Extrait de page:
La vogue, dans les médias, d’user d’un vocabulaire emprunté à la psychiatrie, tels les signifiants « paranoïaque, schizophrène, surmoi, refoulé… résilience, ah, résilience ! », ainsi qu’à la linguistique, a déteint sur la transmission, dont l’enseignement. Que perçoivent les jeunes et les néophytes de concepts appliqués aux psychoses, aux névroses, au mal être, à la misère sexuelle, à la souffrance réelle ? Les enseignants du second degré, en terminale de philosophie, tenus d’afficher Freud en effigie, ne songent pas même à introduire leur premier cours de l’année scolaire en décomposant le néologisme Psychoanalyse qu’il a forgé en 1896, année de la mort de son père, pour isoler sa méthode des disciplines relevant de la psychologie et de la psychiatrie = analyse, au sens chimique du terme, de la psyché, c’est-à-dire analyse des formations de l’inconscient en butte au sac à pulsions. De sorte qu’à leur suite, pour le plus grand nombre, les élèves, puis les futurs étudiants en psychanalyse, abreuvés du vocabulaire obscurantiste de Lacan, déclarent n’y rien comprendre et vont pêcher des locutions pré-formatées sur Internet, sans avoir la moindre idée de la signification de leur contenu, qu’ils sont sur plusieurs années censés développer en vue d’obtenir leur habilitation de fin de parcours. N’évoquons pas ici, enfant de ce jargon, l’inintelligibilité de leur psychanalyse individuelle. L’on me dit que certes elle fait plutôt du bien, mais que l’essence des symptômes n’est pas abordée, l’analyse rigoureuse du rêve et de la sexualité infantile ayant disparu de la pratique. Cela se traduit par la reproduction à l’identique de passages à l’acte et d’acting parfois sévères, les maintient immuables, vide la psychanalyse en tant que telle promue par Freud de sa substance, de son objet.

Extraits des items:
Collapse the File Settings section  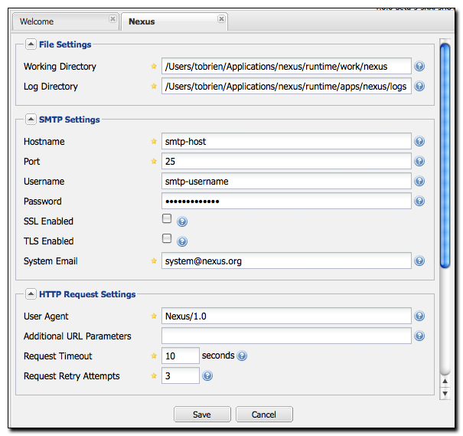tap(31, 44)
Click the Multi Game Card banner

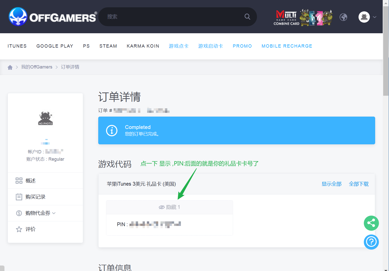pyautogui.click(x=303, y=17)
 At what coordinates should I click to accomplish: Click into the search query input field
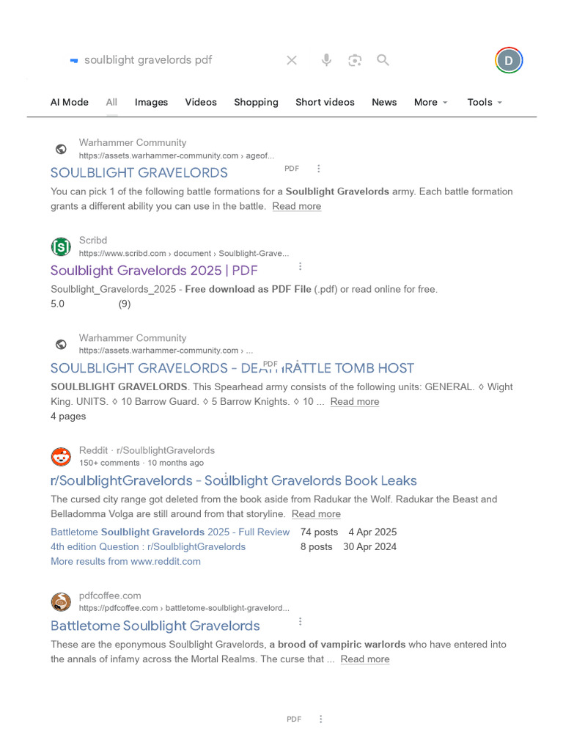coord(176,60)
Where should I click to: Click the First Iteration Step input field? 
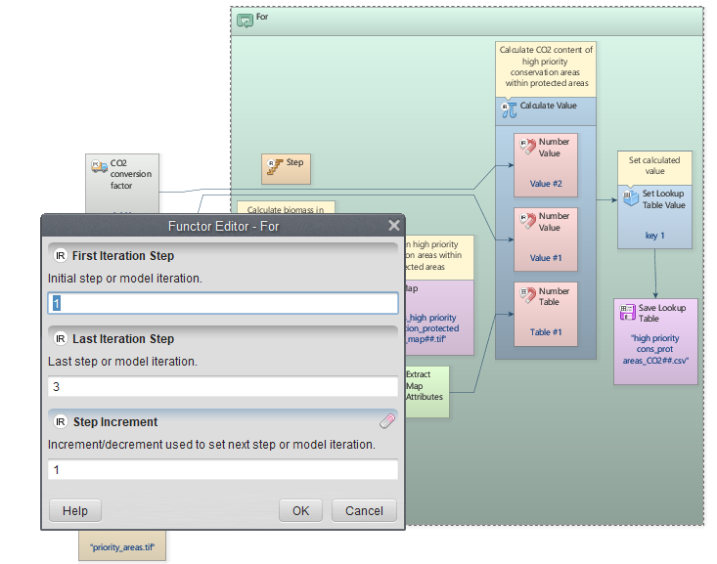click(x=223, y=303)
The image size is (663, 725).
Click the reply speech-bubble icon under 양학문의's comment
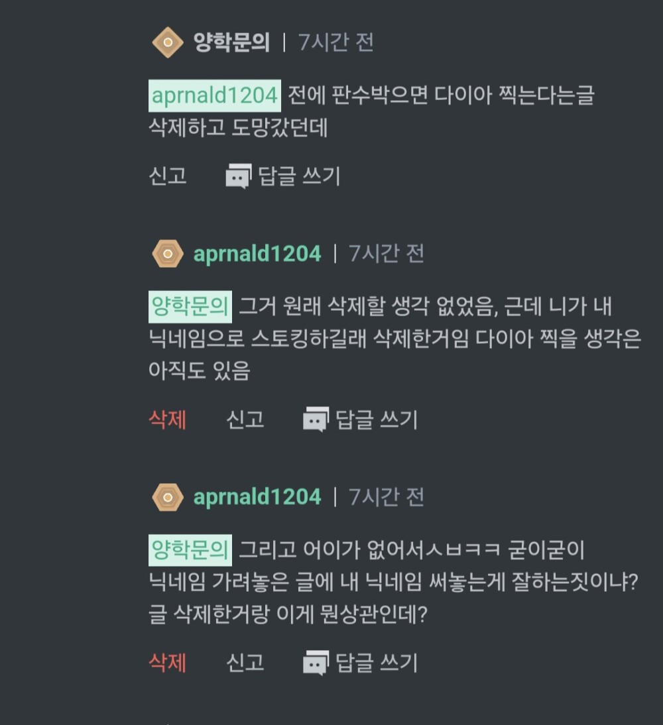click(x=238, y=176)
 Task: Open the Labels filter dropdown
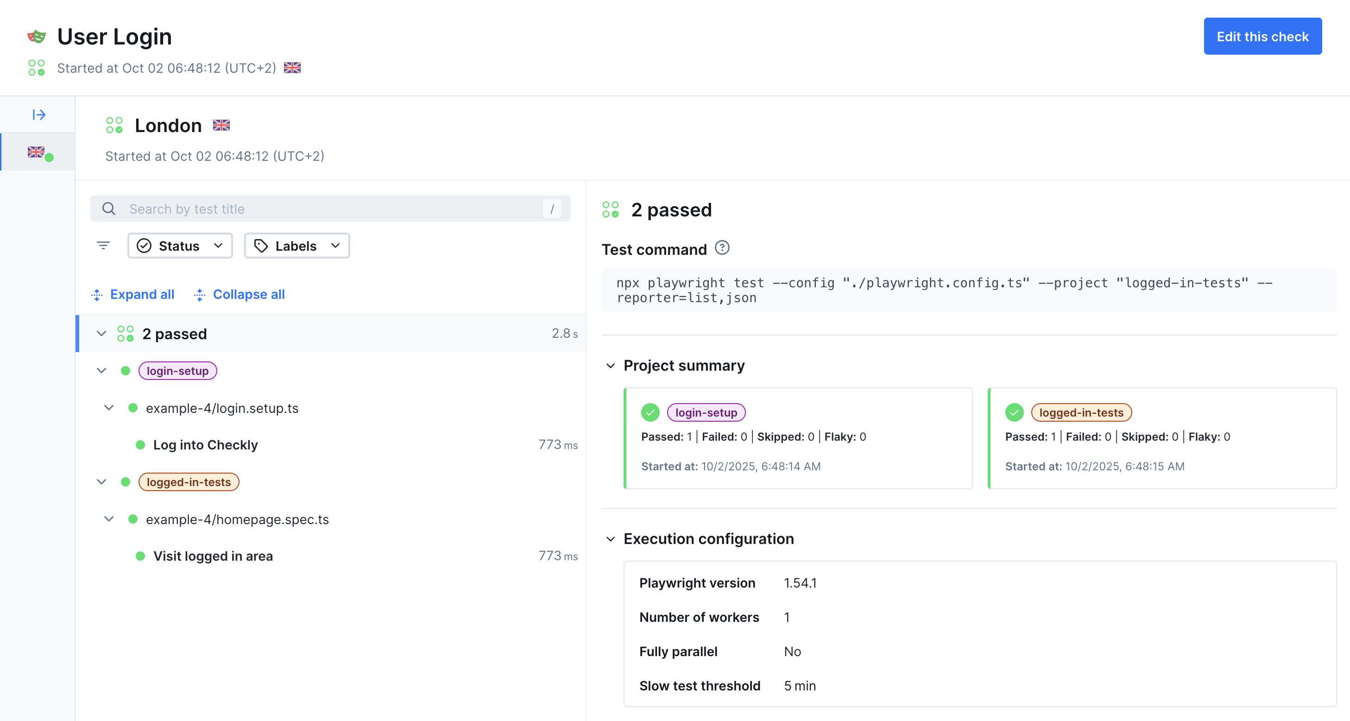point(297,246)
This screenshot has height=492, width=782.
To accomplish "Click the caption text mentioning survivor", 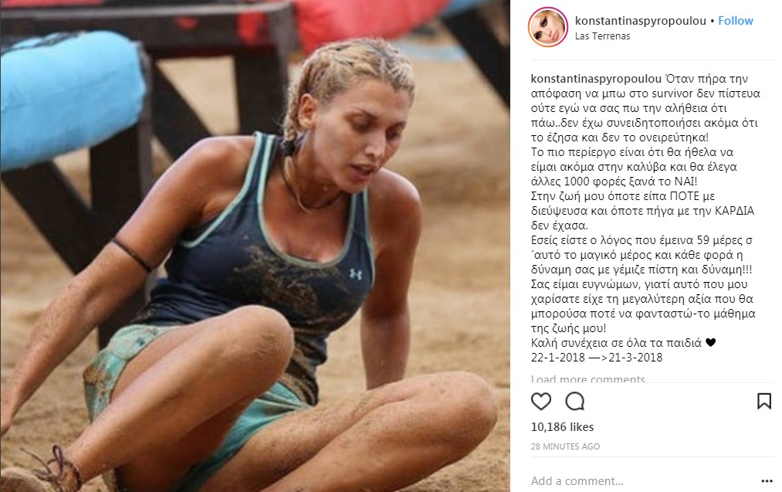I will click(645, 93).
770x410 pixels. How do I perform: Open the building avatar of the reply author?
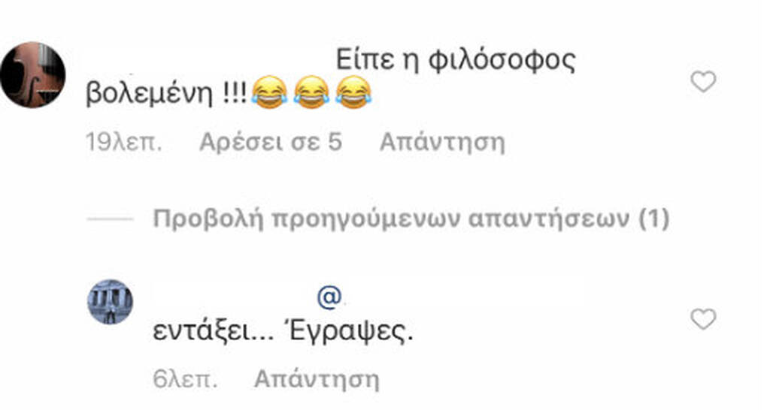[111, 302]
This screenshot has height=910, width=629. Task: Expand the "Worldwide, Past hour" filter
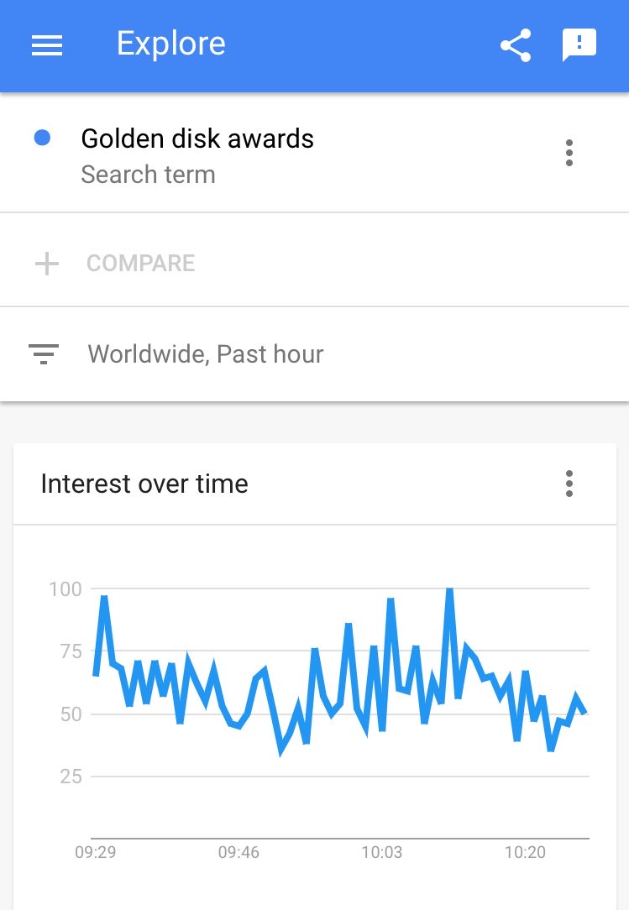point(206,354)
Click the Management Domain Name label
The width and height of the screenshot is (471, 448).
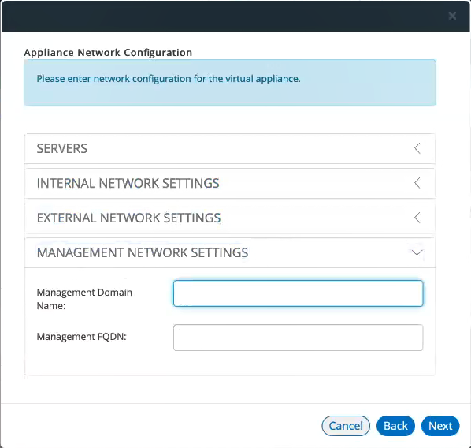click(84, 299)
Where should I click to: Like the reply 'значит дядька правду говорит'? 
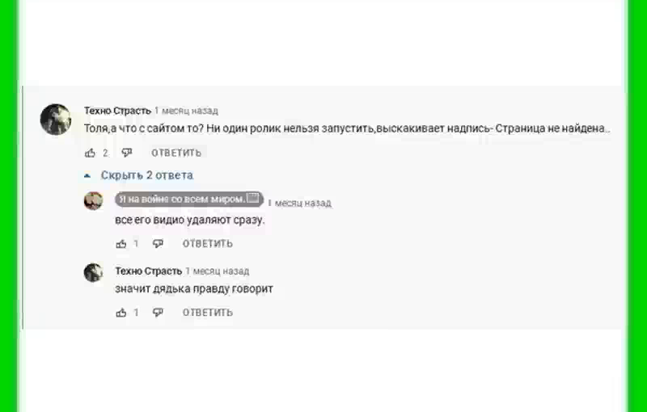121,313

À faire:
[1] Traduisez en anglais cette phrase du texte sur l'enseignement de la psychanalyse : « Que perçoivent les jeunes et les néophytes de concepts appliqués aux psychoses, aux névroses, au mal être, à la misère sexuelle, à la souffrance réelle ? »
[2] Prolongez le texte sur l'enseignement de la psychanalyse à partir de sa dernière phrase.

Résultats finaux:
[1] What do young people and newcomers understand of concepts applied to psychoses, neuroses, malaise, sexual misery, and real suffering?

[2]
En 1967, à la lecture de sa Proposition du 9 octobre, ou Acte de fondation de son École par Lacan, j’ai repris paraphrasant une observation de Freud : La névrose est pour ainsi dire le négatif [phototypique] de la perversion, mais en l’inversant : La perversion de l’homme Lacan, dissocié de la théorie qu’il se proposait de prodiguer, représente le négatif de la névrose de l’homme Freud, indissociable de sa théorie en cours d’élaboration.

Un trait de caractère les opposait : Freud était généreux, Lacan un patent avaricieux, l’un dévoilait sans compter non seulement les fruits de ses recherches, honnête amendait leurs errances, mais distribuait aussi des subsides monétaires aux analystes sans le sou [Rank, Reik, Lou Andreas-Salomé…], l’autre prenait sans vergogne sans jamais rien donner qui ne revienne à son profit, posture qui n’est peut-être pas à négliger quant à l’étude, déjà chez le postulant analyste, du potentiel et des corollaires de son économie libidinale.

Pour faire bref, à l’aube de la vie infantile, les invariants pulsionnels pervers sont présents dans la psyché de chaque sujet. Sous la pression des interdits édictés par le monde aussi bien familial qu’environnant, les préférences perverses sont bientôt refoulées. Quand le refoulement est trop profond, excessif, c’est alors qu’une structure perverse peut se former et se fixer. L’accès à la sublimation, qui consiste à convertir les pulsions sexuelles incontrôlées au bénéfice de valeurs non pulsionnelles plus élevées est alors rendu impossible au sujet en cours d’évolution. La posture du pervers, courant sans relâche aux trousses de l’accomplissement d’un fantasme sexuel ancré dans l’infantile, se manifeste alors par son  déni d’une réalité qu’il manipule, par le détournement du savoir quand ce n’est pas le plus souvent par le refus du savoir.

 

Deux autres vocables pédants en cours de mode*

 

Seulement deux. J’en ai inventorié une liste il y a une dizaine d’années, elle figure sur le site, mais n’ai pas encore retrouvé le titre du texte qui la présente dans mon indescriptible capharnaüm.

Algorithme = ensemble de symboles et de procédés propres à un calcul.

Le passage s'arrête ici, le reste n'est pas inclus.